*Excerto escolhido:*
····················

A Internacional

__ dementesim . . Do rio que tudo arrasta se diz que é violento Mas ninguém diz violentas as margens que o comprimem. . _____ . Quem luta pelo comunismo Deve saber lutar e não lutar, Dizer a verdade e não dizer a verdade, Prestar serviços e recusar serviços, Ter fé e não ter fé, Expor-se ao perigo e evitá-lo, Ser reconhecido e não ser reconhecido. Quem luta pelo comunismo . . Só tem uma verdade: A de lutar pelo comunismo. . . Bertold Brecht

sexta-feira, setembro 28, 2012

A classe trabalhadora vai à rua e encontra os mesmos do costume


Coletivo Passa Palavra

28 de setembro de 2012  
Categoria: Destaques


A dinâmica das lutas sociais não se compadece com as intenções dos seus agentes individuais e sem uma crítica persistente à possibilidade de surgirem e de se desenvolverem os mecanismos de hetero-organização das lutas, o perigo da sua burocratização está sempre à espreitaPor Passa Palavra
I
A dinâmica da classe trabalhadora ao longo do capitalismo tem actuado em torno do eixo auto-organização / hetero-organização, ou seja, a classe trabalhadora organiza-se a si própria ou é organizada por outros? Apesar destes dois princípios implicarem um antagonismo na sua substância política, na realidade concreta ambos se interpenetram e se condicionam mutuamente. Isto significa que as possibilidades de auto-organização abertas pelas lutas sociais da classe trabalhadora concorrem com (e contra) dinâmicas de burocratização que estão sempre à espreita. No caso dos movimentos sociais de indignados em Portugal as possibilidades de recuperação das lutas sociais não são estruturalmente distintas das sofridas por partidos, sindicatos e outras organizações ao longo do século XX. Com efeito, quando a luta de base recua, a cristalização de novas lideranças e o esbracejar de apelos vanguardistas inflaccionam a hetero-organização da classe trabalhadora.
II
A propósito da convocação de uma possível manifestação para os meses de Setembro ou Outubro, uma aspirante a intelectual orgânica dos movimentos de indignados colocou a seguinte questão à plateia: «porque é que acham que os mineiros das Asturias dão porrada na Polícia e o movimento 15O leva?». A resposta é sumamente esclarecedora: «porque têm uma ORGANIZAÇÃO!!!». Queixando-se do que chamava de esquecimento dos métodos e organizações do movimento operário a que as lutas sociais das últimas décadas se teriam remetido, compreende-se então que quando esta académica pranteia por uma organização certamente que não se está a referir a dinâmicas de auto-organização da classe trabalhadora, mas à inexistência de um partido leninista revolucionário. De facto, o que permitiu o enfrentamento dos mineiros asturianos contra a polícia espanhola foi a força da sua coesão ao nível dos membros da classe que desenvolveram relações de horizontalidade. Ou seja, a sua auto-organização e não a consolidação de uma estrutura partidária garroteando a classe. As palavras contam, e em política talvez ainda mais. O facto da “nossa” académica nos ter presenteado com a confusão entre “uma” organização e a possibilidade da classe trabalhadora ter níveis internos de organização quando se mobiliza autonomamente representa todo um programa político implícito.

····················

*Secção de dados:*

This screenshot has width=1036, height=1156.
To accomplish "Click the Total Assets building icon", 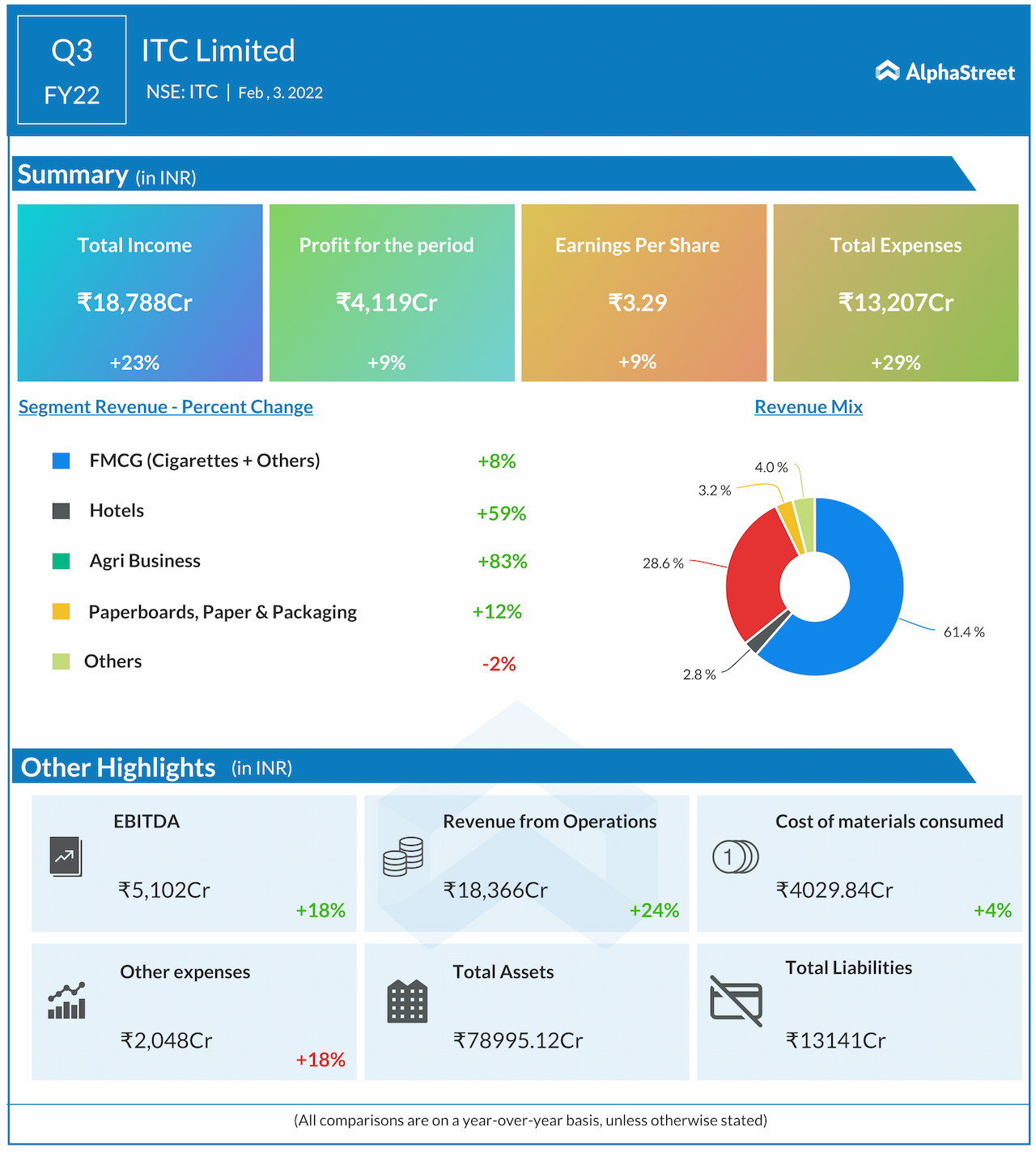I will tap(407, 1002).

····················

Segundo o excerto sobre a classe trabalhadora, o que permitiu aos mineiros asturianos enfrentar a polícia espanhola? A listagem provém de outra fonte, sem ligação ao excerto.

*Resolução:* A força da sua coesão entre os membros da classe, que desenvolveram relações de horizontalidade, ou seja, a sua auto-organização.